begin Data entries
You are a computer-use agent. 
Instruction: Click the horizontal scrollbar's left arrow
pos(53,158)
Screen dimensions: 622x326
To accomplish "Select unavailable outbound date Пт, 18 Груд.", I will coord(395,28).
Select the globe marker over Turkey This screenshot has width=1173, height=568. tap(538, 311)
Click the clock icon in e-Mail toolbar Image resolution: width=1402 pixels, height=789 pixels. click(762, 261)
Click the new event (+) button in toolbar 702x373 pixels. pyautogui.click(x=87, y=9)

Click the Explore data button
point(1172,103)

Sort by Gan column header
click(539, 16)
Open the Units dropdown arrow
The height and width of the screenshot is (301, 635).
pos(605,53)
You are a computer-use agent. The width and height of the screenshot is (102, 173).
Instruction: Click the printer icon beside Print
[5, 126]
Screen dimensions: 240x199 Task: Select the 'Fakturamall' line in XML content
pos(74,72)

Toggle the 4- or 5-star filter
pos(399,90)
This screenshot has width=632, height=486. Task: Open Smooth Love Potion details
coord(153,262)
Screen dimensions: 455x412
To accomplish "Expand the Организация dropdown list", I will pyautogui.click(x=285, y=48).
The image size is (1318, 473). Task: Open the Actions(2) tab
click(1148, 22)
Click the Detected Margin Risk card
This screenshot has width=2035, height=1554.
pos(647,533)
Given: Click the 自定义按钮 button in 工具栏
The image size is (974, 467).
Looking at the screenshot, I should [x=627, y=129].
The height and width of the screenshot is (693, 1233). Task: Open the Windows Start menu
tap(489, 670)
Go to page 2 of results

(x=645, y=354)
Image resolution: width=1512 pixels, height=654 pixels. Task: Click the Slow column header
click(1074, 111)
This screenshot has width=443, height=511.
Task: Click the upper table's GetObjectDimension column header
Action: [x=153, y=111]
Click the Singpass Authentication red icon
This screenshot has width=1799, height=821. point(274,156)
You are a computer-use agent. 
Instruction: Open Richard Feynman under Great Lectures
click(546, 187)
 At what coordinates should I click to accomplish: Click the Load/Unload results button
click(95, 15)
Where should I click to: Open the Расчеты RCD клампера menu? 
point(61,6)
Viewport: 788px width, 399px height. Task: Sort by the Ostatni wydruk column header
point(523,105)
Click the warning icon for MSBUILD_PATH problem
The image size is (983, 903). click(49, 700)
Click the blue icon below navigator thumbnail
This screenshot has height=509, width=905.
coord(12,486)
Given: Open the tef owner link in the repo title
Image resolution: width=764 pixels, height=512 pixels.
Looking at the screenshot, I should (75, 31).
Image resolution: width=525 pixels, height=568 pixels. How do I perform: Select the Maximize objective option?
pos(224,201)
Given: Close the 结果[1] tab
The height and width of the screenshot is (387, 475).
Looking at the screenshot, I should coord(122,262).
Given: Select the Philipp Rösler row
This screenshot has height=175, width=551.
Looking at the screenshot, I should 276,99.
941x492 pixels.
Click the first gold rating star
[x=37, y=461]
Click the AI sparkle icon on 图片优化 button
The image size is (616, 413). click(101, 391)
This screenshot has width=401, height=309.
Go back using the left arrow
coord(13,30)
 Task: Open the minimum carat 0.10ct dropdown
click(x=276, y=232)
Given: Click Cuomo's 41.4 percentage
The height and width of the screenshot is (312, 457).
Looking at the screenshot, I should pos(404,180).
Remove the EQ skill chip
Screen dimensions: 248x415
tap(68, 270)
end Data entries
### Exercise aim
Copy out all the records above, changing every "Instruction" to "Command" and leaving everything else as it is.

### Answer to the task
You are a computer-use agent. 
Command: Click the horizontal scrollbar's left arrow
pos(53,158)
Screen dimensions: 622x326
To accomplish "Select unavailable outbound date Пт, 18 Груд.", I will coord(395,28).
Select the globe marker over Turkey This screenshot has width=1173, height=568. tap(538, 311)
Click the clock icon in e-Mail toolbar Image resolution: width=1402 pixels, height=789 pixels. click(762, 261)
Click the new event (+) button in toolbar 702x373 pixels. pyautogui.click(x=87, y=9)

Click the Explore data button
point(1172,103)

Sort by Gan column header
click(539, 16)
Open the Units dropdown arrow
The height and width of the screenshot is (301, 635).
pos(605,53)
You are a computer-use agent. The width and height of the screenshot is (102, 173).
Command: Click the printer icon beside Print
[5, 126]
Screen dimensions: 240x199 Task: Select the 'Fakturamall' line in XML content
pos(74,72)

Toggle the 4- or 5-star filter
pos(399,90)
This screenshot has width=632, height=486. Task: Open Smooth Love Potion details
coord(153,262)
Screen dimensions: 455x412
To accomplish "Expand the Организация dropdown list", I will pyautogui.click(x=285, y=48).
The image size is (1318, 473). Task: Open the Actions(2) tab
click(1148, 22)
Click the Detected Margin Risk card
This screenshot has width=2035, height=1554.
pos(647,533)
Given: Click the 自定义按钮 button in 工具栏
The image size is (974, 467).
Looking at the screenshot, I should [x=627, y=129].
The height and width of the screenshot is (693, 1233). Task: Open the Windows Start menu
tap(489, 670)
Go to page 2 of results

(x=645, y=354)
Image resolution: width=1512 pixels, height=654 pixels. Task: Click the Slow column header
click(1074, 111)
This screenshot has width=443, height=511.
Task: Click the upper table's GetObjectDimension column header
Action: [x=153, y=111]
Click the Singpass Authentication red icon
This screenshot has width=1799, height=821. point(274,156)
You are a computer-use agent. 
Command: Open Richard Feynman under Great Lectures
click(546, 187)
 At what coordinates should I click to accomplish: Click the Load/Unload results button
click(95, 15)
Where should I click to: Open the Расчеты RCD клампера menu? 
point(61,6)
Viewport: 788px width, 399px height. Task: Sort by the Ostatni wydruk column header
point(523,105)
Click the warning icon for MSBUILD_PATH problem
The image size is (983, 903). click(49, 700)
Click the blue icon below navigator thumbnail
This screenshot has height=509, width=905.
coord(12,486)
Given: Open the tef owner link in the repo title
Image resolution: width=764 pixels, height=512 pixels.
Looking at the screenshot, I should (75, 31).
Image resolution: width=525 pixels, height=568 pixels. How do I perform: Select the Maximize objective option?
pos(224,201)
Given: Close the 结果[1] tab
The height and width of the screenshot is (387, 475).
Looking at the screenshot, I should coord(122,262).
Given: Select the Philipp Rösler row
This screenshot has height=175, width=551.
Looking at the screenshot, I should 276,99.
941x492 pixels.
Click the first gold rating star
[x=37, y=461]
Click the AI sparkle icon on 图片优化 button
The image size is (616, 413). click(101, 391)
This screenshot has width=401, height=309.
Go back using the left arrow
coord(13,30)
 Task: Open the minimum carat 0.10ct dropdown
click(x=276, y=232)
Given: Click Cuomo's 41.4 percentage
The height and width of the screenshot is (312, 457).
Looking at the screenshot, I should pos(404,180).
Remove the EQ skill chip
Screen dimensions: 248x415
tap(68, 270)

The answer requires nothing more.